Thou answeredst them, O Lord our God: thou wast a God that forgavest them, though thou tookest vengeance of their inventions. - Psalm 99:8
The Hebrew phrase used in Psalm 99:8 is El Nasa, and the very basis of our salvation hangs in the balance of this sweet name which, in its most basic definition, is interpreted "God who forgives" or "forgiving God." Interestingly enough, there are different forms of the word "nasa," each carrying with it its own meaning. Some of the most common interpretations of the word are to lift up, to carry, to bear, to forgive, honored, and traveled. I don't know about you, but I can see where each of those definitions fits into the theme of forgiveness.
The Bible tells us that all have sinned and come short of the glory of God. We are all guilty of sin. We are sinners by nature and sinners by choice. Because of that sin, we are not fit for Heaven, a place of perfection and complete holiness. But God didn't want us to miss out on the joys of Heaven, so He made a way for us to be cleansed of our sins and made righteous in His sight. He sent His only begotten Son to be born, to live a sinless life and then to die in our stead. On that dreadful day of crucifixion, Jesus lifted up and carried, not only the weight of the cross, but also the weight of our sins as He traveled up the hill to Calvary. He bore our sin and our shame. He pleaded with the Father to forgive the very ones who were persecuting Him, and that includes us, for it was our sin that put Him on the cross. With the cry of "It is finished," He honored us with a gift that no one else could ever offer: everlasting life.
Because of that great sacrifice, Christ now acts as a mediator between us and God the Father. When Satan stands before the throne and accuses us of sins (of which we are guilty), Christ reminds the Father that our sins have been covered and paid for. On our end, to maintain sweet fellowship with the Lord, we need to ask forgiveness for the wrongs we've done. First John 1:9 tells us,
If we confess our sins, he is faithful and just to forgive us our sins, and to cleanse us from all unrighteousness.
Other passages in the Bible comfort us with the knowledge that, not only does God forgive our sins, but He also forgets them. He casts them into the sea of forgetfulness, never to be brought up again.

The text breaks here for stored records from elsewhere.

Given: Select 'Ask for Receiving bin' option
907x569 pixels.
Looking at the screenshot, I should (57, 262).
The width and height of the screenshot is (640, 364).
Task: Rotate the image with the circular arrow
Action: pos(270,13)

No matter what we've done or how bad we've been, God is a God who forgives. He loves us and wants us to be right with Him. He welcomes us to His throne and listens with a loving heart as we pour out our faults before Him. As soon as they're confessed, He tosses them away and welcomes us back into loving fellowship with Him, just as if we had never sinned. He doesn't love us any less or treat us any differently. It's truly as if we never messed up to begin with. No guilt trips. No grudges. Just open, loving, genuine forgiveness.
I have heard with my own ears someone say, "Well, God can forgive a lot, but He can't forgive this." Yes, He can. No sin is too great (except the rejection of Christ's gift of salvation). He is a big God, an awesome God and a forgiving God. If we'll do our part (confess the sin), He will do His part (forgive). That's just the way He is. He's the God who forgives.